Maybe I have not understood one poin but still do not see the interest of such approach since this threshold is no part of model parameters (unless I missed the fact that we can set a proba_threshold as parameter for logisticregression classisifier)

Is it used in case of any customized post processing method?

Thanks

Indeed, at the moment the threshold of probabilistic classifiers is not tunable in scikit-learn and hard-corded to 0.5.

We might change that in a future version.
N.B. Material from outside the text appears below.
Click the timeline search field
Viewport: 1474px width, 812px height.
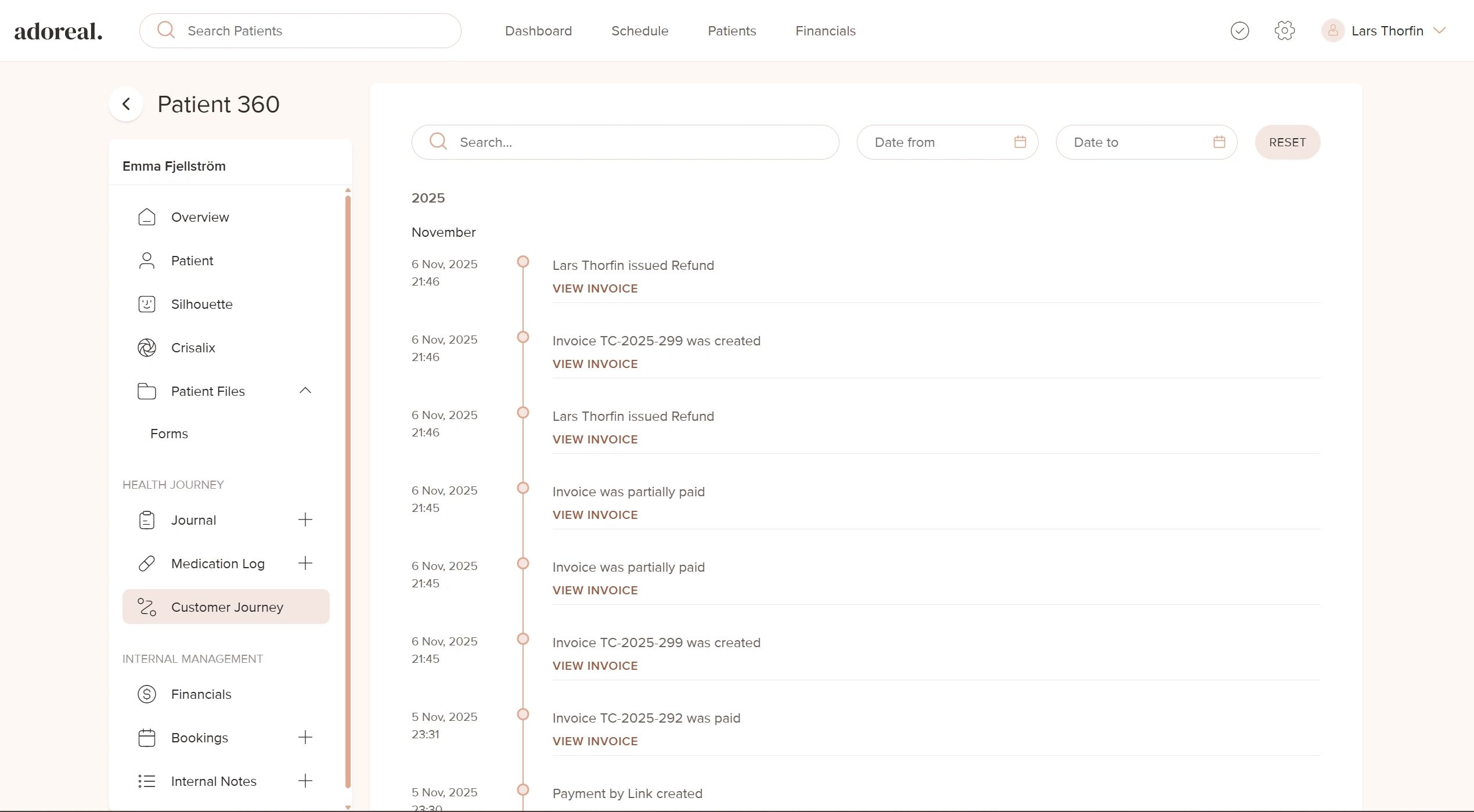[x=625, y=142]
In any case you can could define you could change this in a subclass of your own:

class CustomThresholdClassifier(BaseClassifier):

    def __init__(self, proba_threshold=0.5, **other_params):
        super().__init__(**other_params):
        self.proba_threshold = proba_threshold

    def predict(self, X):
        return (super().predict_proba(X) > self.proba_threshold).argmax(axis=1)

Note the code above should only works for binary classification (and I haven’t actually tested it).

You could also write a generic meta-estimator that would work for any base classifier instance passed as a base_estimator attribute using a wrapping/composition logic instead of subclassing.

See also this pull-request in scikit-learn where we discussed how to implement generic tools to tuning this: https://github.com/scikit-learn/scikit-learn/pull/10117

1 Like

OK thanks clear; have nice day

I edited my reply as the previous version was missing the .argmax(axis=1). Also note that this only works for binary classification.